▶ [Provided text]
The ancestry of Temperance Shipman, who married Azariah Dickinson of Westminster, Windham County, Vermont, was stated in two books, one about the Dickinson family and another about the Shipmans, to have been the daughter of Abraham Shipman of Saybrook, Connecticut and his wife Ruth Butler. But recently access to the Internet, to GoogleBooks and to family trees posted at Ancestry.com have revealed that at least one other family claims her, as far back as the mid-nineteenth century, and in print more than one hundred years after her death.
There were several women named Temperance Shipman born in the 1730s who married in the 1750s. A first cousin of this lady (her mother was Martha Shipman, Abraham’s sister, and her father Samuel was a half-first-cousin) married Ebenezer Horton in Hebron, Tolland Co CT and lived and died in that community. Her birth date was recorded as 22 Sep 1734 in Hebron CT and is sometimes used for “my” Temperance. Both may have been named for Temperance (Shipman) Sweetland, a sister of Mrs. Horton’s father.
A third Temperance Shipman was born about the same time in Newark, Essex Co NJ, and married Jonathan Harrison Jr, on 20 Aug 1747, and secondly, Daniel Wade. She died 12 Jan 1796 in Newark, Essex Co NJ.
Some researchers, but not all, identify her as the daughter of Abraham and Ruth (Butler) Shipman. Note that some of these researchers have Abraham and Ruth living and dying in New Jersey. “My” Temperance named a son Abraham, and her brother Abraham Shipman was living for a time in the same part of Vermont. The New Jersey couple used no known family names for their five children. Some family gedcoms give this Temperance Shipman two husbands, without making clear how the births of all the children came about.

(Entries giving target coordinates)
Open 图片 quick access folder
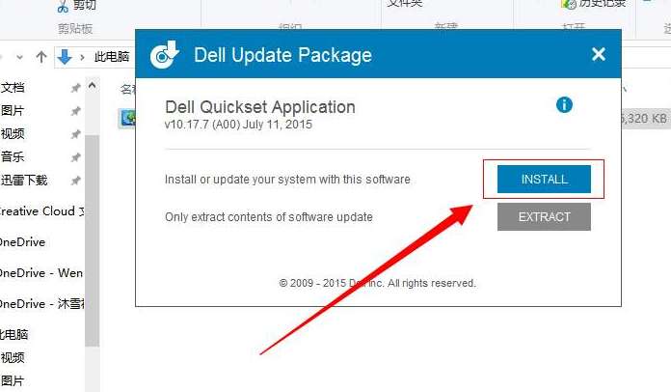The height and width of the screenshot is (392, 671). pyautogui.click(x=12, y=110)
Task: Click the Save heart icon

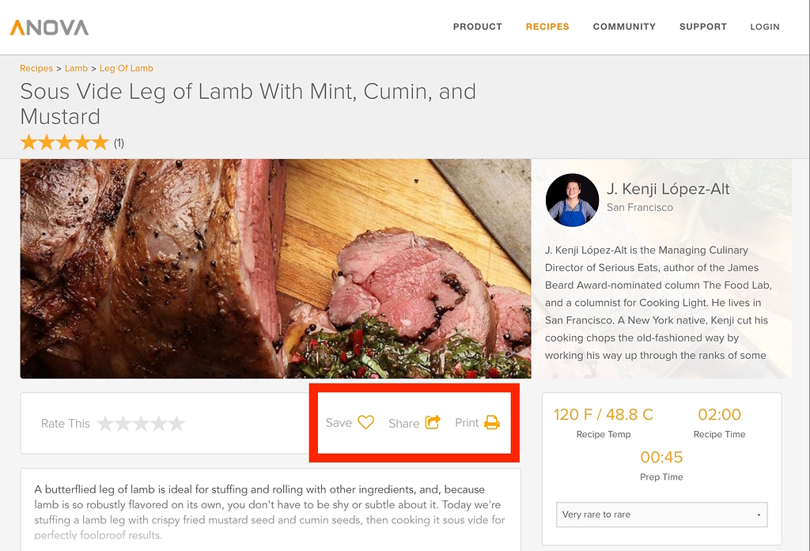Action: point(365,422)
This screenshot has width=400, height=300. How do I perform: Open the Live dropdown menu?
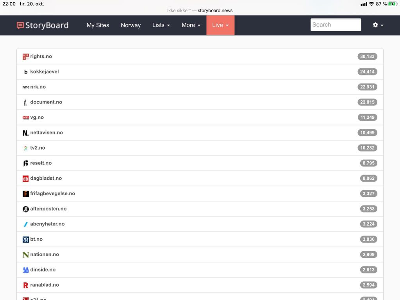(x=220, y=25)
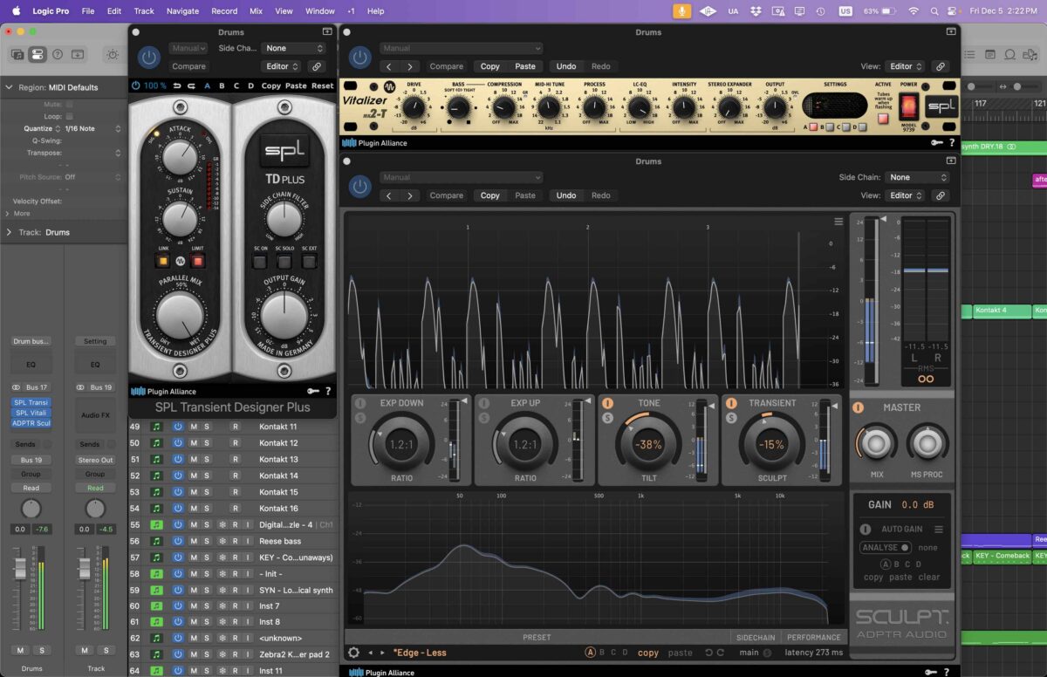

...

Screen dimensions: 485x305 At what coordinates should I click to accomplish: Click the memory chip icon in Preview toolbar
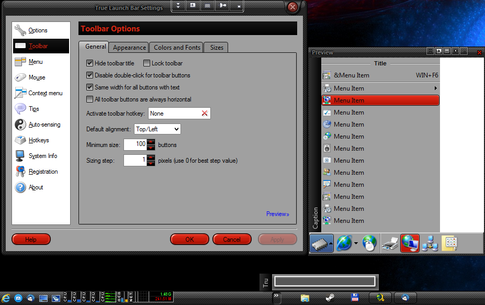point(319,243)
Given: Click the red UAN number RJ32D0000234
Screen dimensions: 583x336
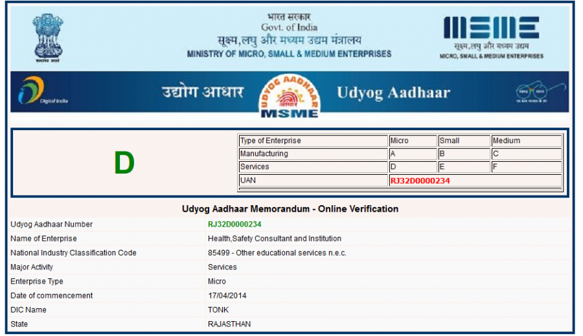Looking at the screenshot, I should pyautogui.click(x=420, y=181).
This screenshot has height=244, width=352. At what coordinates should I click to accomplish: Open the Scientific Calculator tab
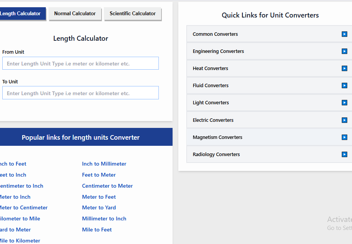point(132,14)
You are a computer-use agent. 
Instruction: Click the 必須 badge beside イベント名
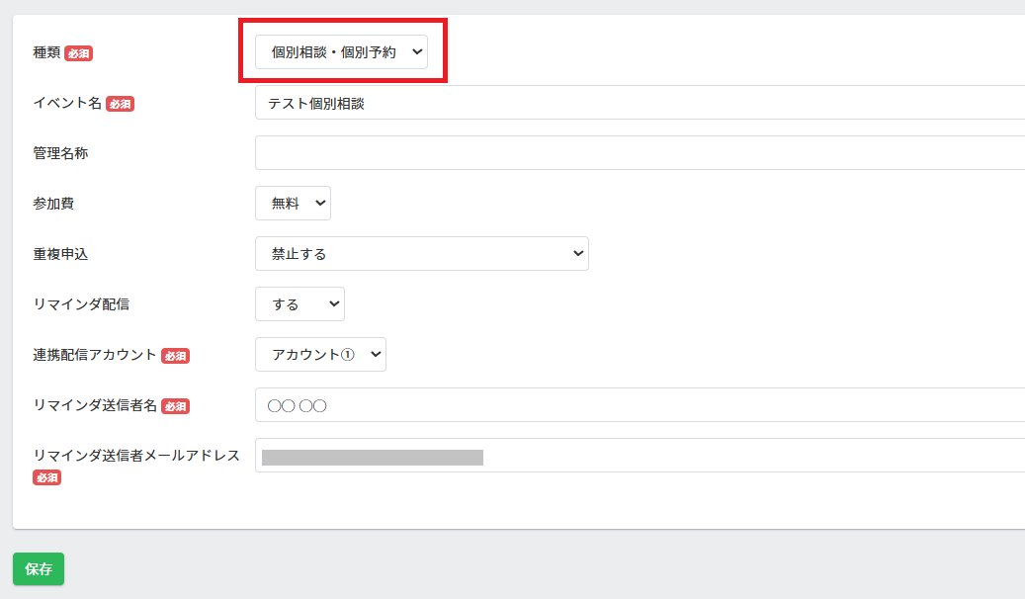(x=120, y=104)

▶ [Problem A] Transcribe the passage of the Temperance Shipman genealogy text starting at "The ancestry of" and ending at "after her death.".
▶ [Problem B] Write the next part of the genealogy text about Temperance Shipman, continuing on from its final sentence.

▶ [Written reply A]
The ancestry of Temperance Shipman, who married Azariah Dickinson of Westminster, Windham County, Vermont, was stated in two books, one about the Dickinson family and another about the Shipmans, to have been the daughter of Abraham Shipman of Saybrook, Connecticut and his wife Ruth Butler. But recently access to the Internet, to GoogleBooks and to family trees posted at Ancestry.com have revealed that at least one other family claims her, as far back as the mid-nineteenth century, and in print more than one hundred years after her death.

▶ [Written reply B]
Benjamin Shipman, a brother of Samuel Shipman and Temperance (Shipman) Sweetland, was living in Essex Co NJ during the years of Temperance (Shipman) Harrison’s birth, but has no known daughter Temperance and regular children being born from 1722 through 1740.
This may be the New Jersey Temperance’s true father:
He married Sarah WILLIAMS circa 1719 in New Jersey. Sarah was born circa 1697. Sarah was the daughter of Samuel WILLIAMS and Esther WHEELER.
David emigrated to the Newark, New Jersey area about 1718. Due to the loss of many records of this area during the Revolutionary War, it has been extremely difficult to accurately identify all of the children and grandchildren of David. He is believed by many to be the progenitor of an extensive line who lived in Essex, Morris, and Union Counties in New Jersey for the next two hundred years. Research is continuing in an attempt to clarify the Shipman Family lineage in New Jersey during the pre-Revolutionary War era.
The Last Will and Testament of David Williams (1703-1781), dated 12 October 1777 and proved 14 March 1782 (New Jersey Wills, Volume 23, Page 446), names as an heir “my brother in the law David Shipman.” This corroborates other evidence that David Williams’s sister, Sarah, is the wife of David Shipman.
1779 NJ TAX RATABLES Newark, Essex Co., NJ (1/4 Grist Mill)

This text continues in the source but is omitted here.